До Института истории искусств еще далеко, мы к нему будем приближаться постепенно. На двадцатом году жизни (в 1904 г.) я сдал экзамен на аттестат зрелости: лучше поздно, чем никогда. В гимназию я никогда не ходил, хотя и числился учеником 2-й СПб. гимназии, что на Казанской улице. Учился дома и каждую весну сдавал переходные экзамены. К молодому оболтусу ходила целая орава учителей, и мне было, конечно, труднее, чем школьникам: во-первых, знать урок надо было всегда, во-вторых, и подбор учителей был высокого калибра. Тем не менее я глубоко благодарен матери за эту систему. И моей сибаритской натуре было приятнее не бегать ежедневно в школу по морозу, и толку было больше.
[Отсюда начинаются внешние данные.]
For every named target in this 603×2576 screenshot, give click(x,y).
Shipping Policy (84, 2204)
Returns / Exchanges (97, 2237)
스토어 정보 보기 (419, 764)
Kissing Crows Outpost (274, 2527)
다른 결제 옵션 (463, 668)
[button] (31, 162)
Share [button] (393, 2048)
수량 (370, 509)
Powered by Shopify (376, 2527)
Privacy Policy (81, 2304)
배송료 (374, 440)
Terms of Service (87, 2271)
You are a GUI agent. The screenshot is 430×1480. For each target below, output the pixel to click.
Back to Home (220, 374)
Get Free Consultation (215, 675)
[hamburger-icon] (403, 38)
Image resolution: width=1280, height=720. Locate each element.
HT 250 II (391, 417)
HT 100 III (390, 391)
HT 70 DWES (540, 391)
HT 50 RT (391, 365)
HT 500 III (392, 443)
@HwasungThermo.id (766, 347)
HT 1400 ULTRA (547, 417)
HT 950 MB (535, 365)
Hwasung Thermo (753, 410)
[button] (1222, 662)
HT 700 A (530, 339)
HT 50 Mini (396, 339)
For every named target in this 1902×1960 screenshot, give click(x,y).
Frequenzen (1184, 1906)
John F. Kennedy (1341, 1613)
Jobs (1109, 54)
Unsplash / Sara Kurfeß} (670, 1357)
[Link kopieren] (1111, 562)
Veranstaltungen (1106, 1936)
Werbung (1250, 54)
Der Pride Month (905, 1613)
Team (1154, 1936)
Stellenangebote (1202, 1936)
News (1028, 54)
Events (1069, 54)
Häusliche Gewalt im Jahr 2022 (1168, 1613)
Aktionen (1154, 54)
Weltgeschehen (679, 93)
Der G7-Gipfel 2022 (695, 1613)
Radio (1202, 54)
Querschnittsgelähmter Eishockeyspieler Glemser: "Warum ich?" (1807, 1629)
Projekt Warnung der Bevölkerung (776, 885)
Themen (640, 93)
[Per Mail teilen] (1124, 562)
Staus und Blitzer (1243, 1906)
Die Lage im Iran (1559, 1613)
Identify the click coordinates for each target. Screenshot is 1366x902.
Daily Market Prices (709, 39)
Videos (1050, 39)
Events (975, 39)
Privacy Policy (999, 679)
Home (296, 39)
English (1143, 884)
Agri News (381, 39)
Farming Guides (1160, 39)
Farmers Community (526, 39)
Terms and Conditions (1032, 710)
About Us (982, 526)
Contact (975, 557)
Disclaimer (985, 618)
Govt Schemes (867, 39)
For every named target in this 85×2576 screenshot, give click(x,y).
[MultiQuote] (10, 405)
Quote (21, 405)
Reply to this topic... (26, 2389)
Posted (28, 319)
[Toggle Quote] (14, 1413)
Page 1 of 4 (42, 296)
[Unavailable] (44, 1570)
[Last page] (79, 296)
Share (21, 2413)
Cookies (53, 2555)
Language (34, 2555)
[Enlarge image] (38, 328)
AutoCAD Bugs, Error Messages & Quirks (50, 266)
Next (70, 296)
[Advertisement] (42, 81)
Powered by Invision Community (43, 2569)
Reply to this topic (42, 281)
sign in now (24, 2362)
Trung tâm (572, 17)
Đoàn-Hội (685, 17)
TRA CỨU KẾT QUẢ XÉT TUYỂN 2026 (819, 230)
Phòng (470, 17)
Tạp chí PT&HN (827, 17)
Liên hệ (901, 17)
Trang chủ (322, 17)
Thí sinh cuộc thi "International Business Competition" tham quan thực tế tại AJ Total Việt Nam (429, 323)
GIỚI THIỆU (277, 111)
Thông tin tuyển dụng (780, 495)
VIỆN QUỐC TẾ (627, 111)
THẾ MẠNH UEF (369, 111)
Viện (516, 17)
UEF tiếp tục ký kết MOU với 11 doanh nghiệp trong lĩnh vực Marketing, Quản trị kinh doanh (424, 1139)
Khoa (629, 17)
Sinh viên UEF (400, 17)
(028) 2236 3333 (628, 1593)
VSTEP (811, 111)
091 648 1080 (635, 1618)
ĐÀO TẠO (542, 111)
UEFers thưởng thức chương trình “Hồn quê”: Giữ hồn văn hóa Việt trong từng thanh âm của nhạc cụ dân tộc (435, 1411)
Только вот математику лучшим учителям так и не удалось втемяшить в мою башку.

Осенью 1904 года я поступил в Петербургский университет на филологический факультет. Мой молодой энтузиазм на первой же лекции получил холодный душ. Профессор Шляпкин просто не явился на лекцию, и мы его зря прождали два часа. Вскоре начались студенческие забастовки, актовый зал превратился в арену для политических митингов, некоторых правых профессоров пытались оскорблять действием, например, Александра Ивановича Введенского. Я на это смотрел до осени 1905 года, когда в один прекрасный вечер мне позвонил по телефону мой товарищ Володя Олив и сказал, что он через несколько дней едет в Гейдельбергский университет. Недолго думая, я ответил: «Ну, и я поеду». Нас для начала собралось четверо: Влад, Серг. Олив, Мих. Мих. Охотников, Серг. Львов. Бертенсон, сын лейб-медика, и я; позже прибавились другие. О немецких университетах и их жизни мы имели весьма малое понятие и первый семестр вели себя, как дикари.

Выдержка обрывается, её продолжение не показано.